Open docs/trail-model.md and navigate to the "Tier 2 SaaS Projection — Deferred" subsection. Confirm:

  • Status is stated decisively: Tier 2 evidence remains local-only in 3.2.x.
  • The reasoning (D5) is present.
  • The revisit trigger is named.

7.2 Verify behaviour

Even with SaaS sync enabled and authenticated (if you want to optionally toggle this on), evidence artifacts in .kittify/evidence/<invocation_id>/ are not uploaded. This is the status quo from 3.2.0a5 and is confirmed by the deferral note.

8. Local-first invariant holds (Tranche B) — FR-012, NFR-007, SC-008

8.1 Ensure sync is disabled / unauthenticated

unset SPEC_KITTY_SAAS_TOKEN  # if set
# confirm routing returns effective_sync_enabled=False for this checkout

8.2 Run the full exercise above

Redo sections 3–5 above. Confirm every invocation file is written correctly.

8.3 Verify no propagation errors were logged

test -f .kittify/events/propagation-errors.jsonl && wc -l .kittify/events/propagation-errors.jsonl || echo "file absent"

Expected:

  • Either the file is absent, or it has zero lines.

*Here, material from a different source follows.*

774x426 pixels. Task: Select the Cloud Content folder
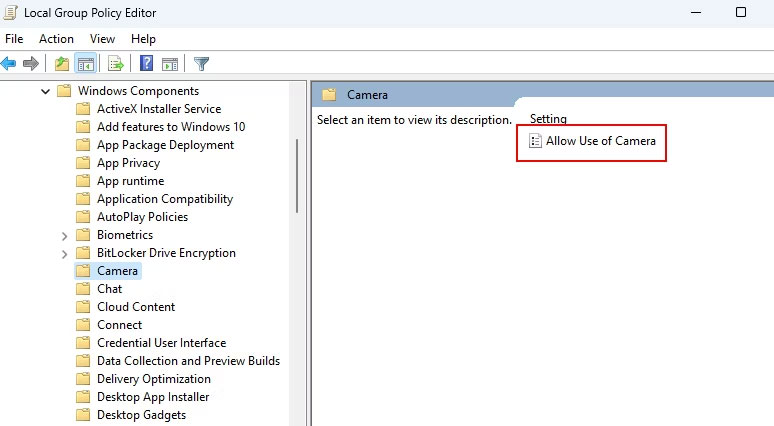(135, 307)
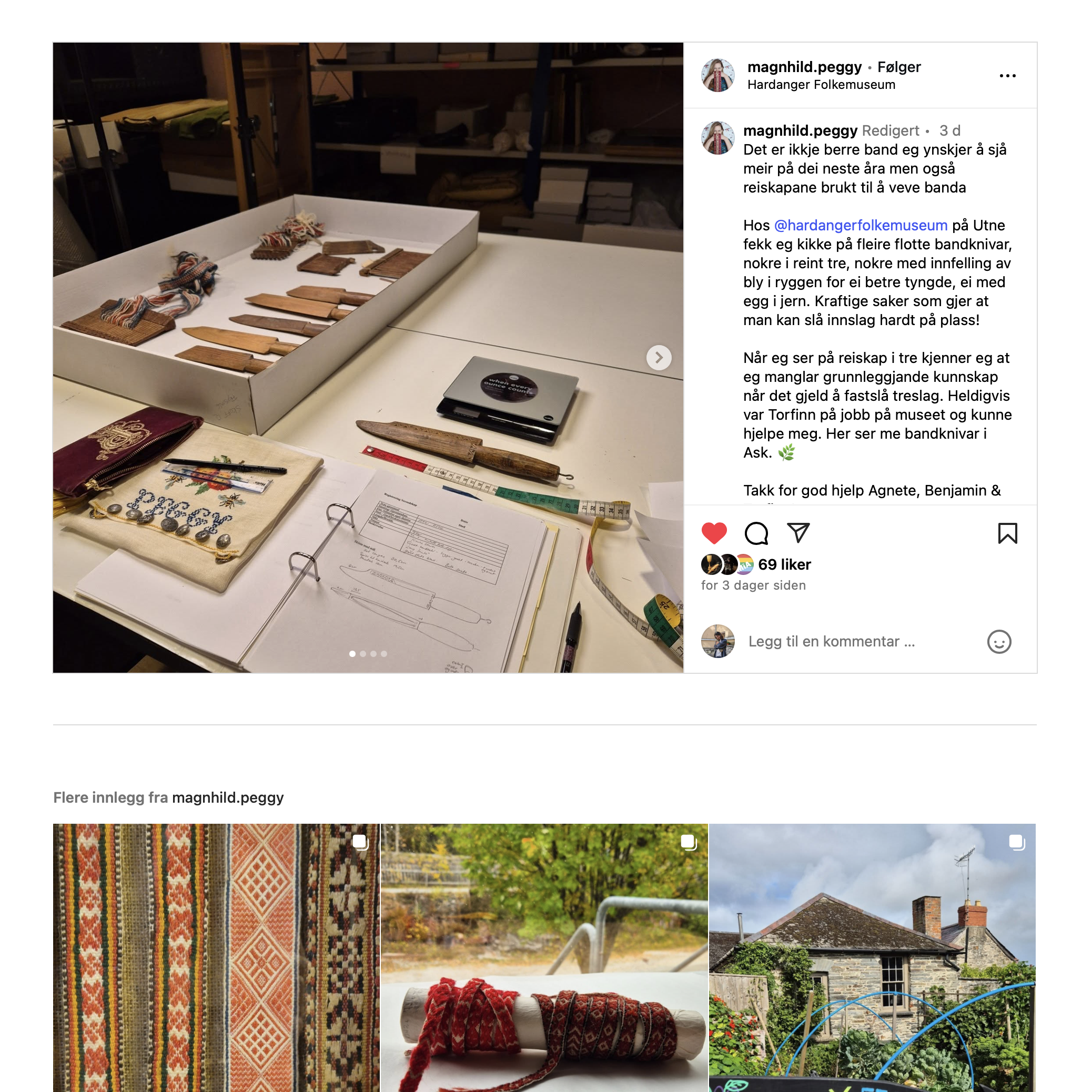View the '69 liker' likes list

784,564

8.4 Timing spot-check (NFR-001)

time spec-kitty advise "a trivial ask" --json

Expected wall time dominated by CLI startup, not by trail I/O. started event write budget is ≤ 5 ms (enforced by NFR-001 test).

9. Tracker hygiene at merge (FR-014, SC-007)

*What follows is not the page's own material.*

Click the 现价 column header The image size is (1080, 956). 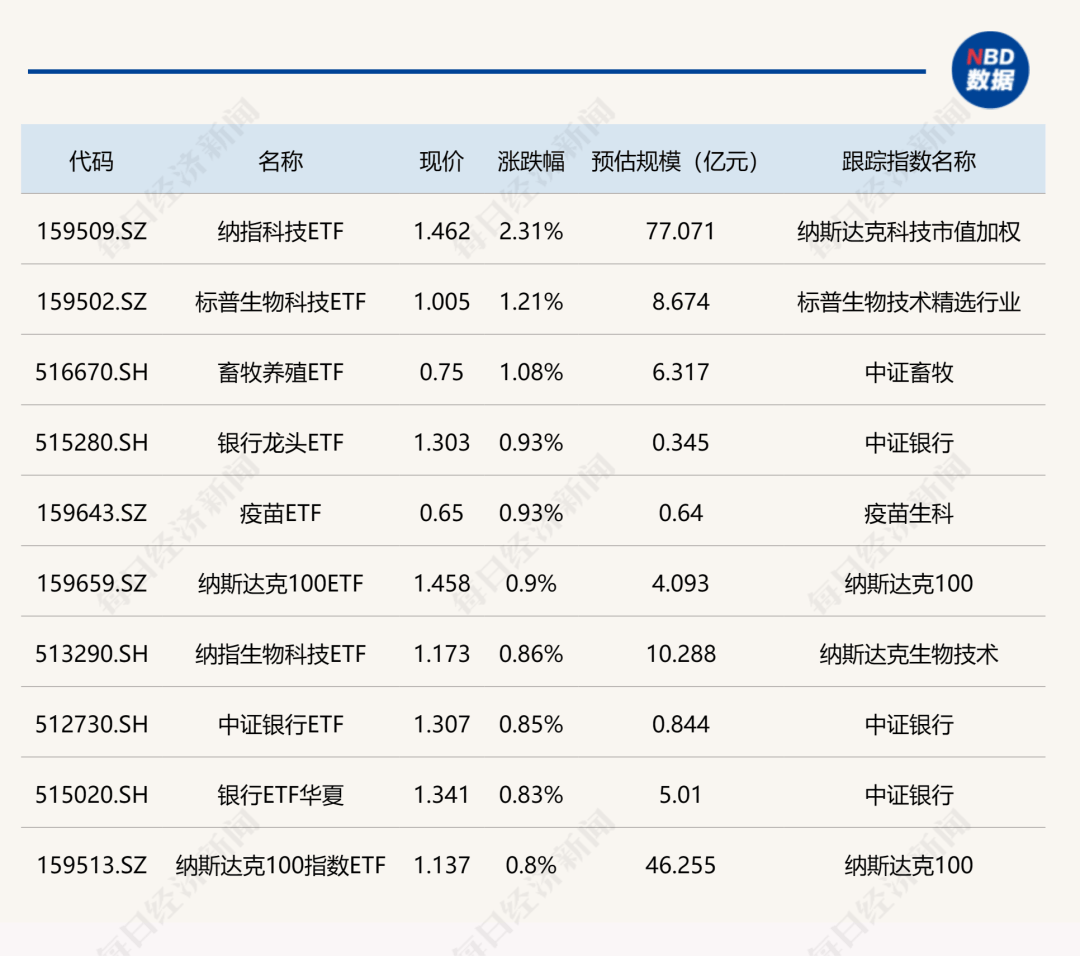[441, 160]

This is a manual checklist for the release owner when the mission merges to main. It does not run automatically.

  • □ Close #496 (Phase 4 host-surface breadth follow-on).
  • □ Close #701 (Phase 4 trail follow-on).
  • □ Update #466 (Phase 4 tracker) to reflect that Phase 4 follow-on has shipped.
  • □ Update #534 (spec-kitty explain) with a cross-link to #499 (DRG glossary addressability) and #759 (Phase 5 glossary foundation) as the unblocker.
  • □ Leave #461 (umbrella roadmap) open.
  • □ Verify the CHANGELOG unreleased section has the Tranche A + Tranche B entries.
  • □ Verify docs/trail-model.md links to docs/host-surface-parity.md and to the SaaS Read-Model Policy subsection.

10. Rollback guidance

If any Tranche B behaviour is found to be regressive after merge:

1. Correlation links: no rollback needed — links are additive events on existing files; remove the flags from the CLI to stop producing them. 2. Mode enforcement: can be temporarily bypassed by passing an invocation that has no mode_of_work (pre-mission records, or a programmatically-opened invocation that omits the field). Proper rollback is a hotfix reverting the InvalidModeForEvidenceError raise in complete_invocation. 3. SaaS policy: reverting the policy lookup in _propagate_one restores 3.2.0a5 behaviour exactly. 4. Dashboard wording: a wording revert is a three-file edit; backend identifiers are untouched so no data migration is needed.

Each rollback is a surgical revert; no schema change needs to be undone.